Erin and Phillip Buerk have entered uncharted territory, serving as both parents, teachers and, in Phillip Buerk’s case, work-at-home employee.

The parents of two Worthington Schools children are responding to Gov. Mike DeWine’s executive order March 12 to close schools for at least three weeks by the end of the day March 16, keeping children at home in response to the COVID-19 coronavirus pandemic.

The last student day in Worthington Schools buildings was March 13, according to the district’s coronavirus page at

DeWine has signaled the closure could be extended beyond April 3.

Erin Buerk, a volunteer coordinator at Worthington Libraries, which also has closed because of COVID-19, said the March 12 announcement “has thrown all the wheels off the bus.”

In other words, they all are trying to adjust to their new environment, Buerk said.

“They’re learning mom has limits to her patience,” she said of her children: Milo, 11, a sixth-grader, and Delia, 9, a third-grader, both of whom attend Worthington Hills Elementary School.

Acting on DeWine’s order, 10,500 students and 1,257 employees in the district were sent home with some semblance of what was required and asked to wait on further instruction, said Vicki Gnezda, a spokeswoman for Worthington Schools.

“We’re obviously doing what he asks of us, and I think probably in a lot of ways this is chaos, but we’re doing the best we can to help our families through this,” Gnezda said.

Remote learning was scheduled to begin in the district Tuesday, March 24, Gnezda said.

Teachers were trained remotely this week on the curriculum, she said.

The expectation is students will spend 30 to 45 minutes per content area three times a week, Gnezda said.

The district’s website said teachers would reach out to families to share specific expectations.

“The goal of remote learning is to support essential/core learning for the grade level/course and to keep the learning moving forward to the extent possible,” the website said. “Of course, remote learning does not replace learning in the classroom.

“Our teachers will continue to provide instruction for students to meet graduation requirements. The Ohio Department of Education is aware of the challenges and ramifications in meeting the requirements and will provide additional information in the future.”

Teachers, who were expected to be available during normal school days Mondays through Fridays, could be contacted by email with the addresses listed in the staff directory, the website said.

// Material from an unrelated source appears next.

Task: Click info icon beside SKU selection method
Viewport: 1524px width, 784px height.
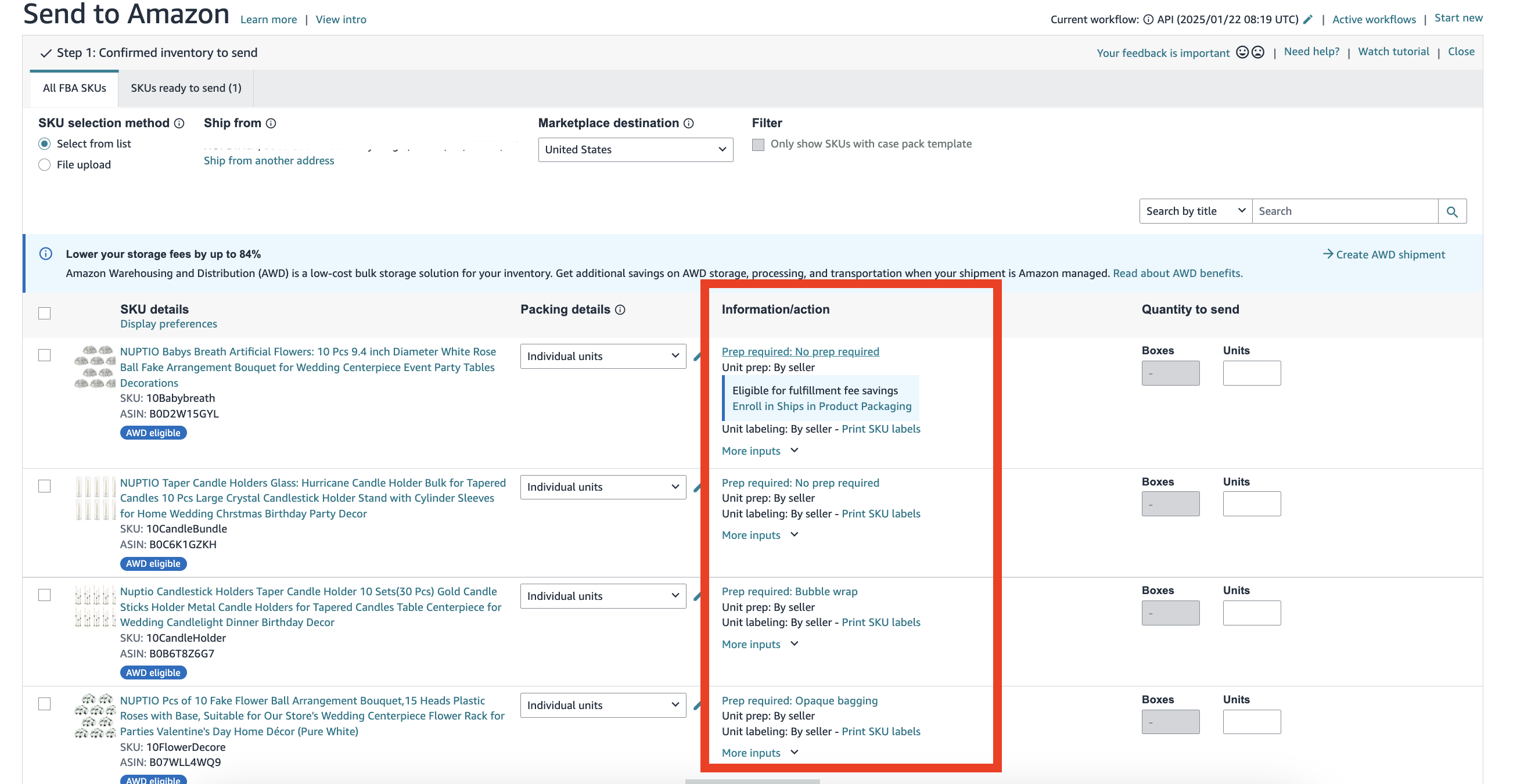Action: [179, 123]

Students with limited technology were given laptops and access to free Wi-Fi, she said.

As far as whether makeup days would be needed at the end of the school year and if standardized tests would be administered, district leaders have been waiting for direction from state and federal officials and will communicate it “as soon as we have more to say,” Gnezda said.

“We’ll be sure the families have the information they need,” she said.

District leaders were directing families to to keep up with any changes.

In the aftermath of the closure, on March 17, district employees started providing free to-go breakfast-and-lunch meals to students between 10 a.m. to 1 p.m. weekdays at Thomas Worthington and Kilbourne high schools and Slate Hill Elementary School, according to the website. People picking up meals had to have their children with them, the website said.

Given the scope of the disease and the challenges it presents, Gnezda said, the state has done a laudable job handling the crisis.

“I think in Worthington, we appreciate the governor’s leadership, and we want to do whatever we can to ensure the safety of our community,” she said.

The district website acknowledged “that school is not expected to reopen until April 6,” but “the governor has made it clear that the time could be extended.” If that happens, district leaders would work on a plan, the website said.

Meanwhile, Erin Buerk said, she and her family will do whatever it takes to weather the storm.

“I really think whatever problems will come of this, with school or socially, take a way backseat – (it) is not even in the car – (when it comes to) what needs to happen for the greater good of Ohio,” she said.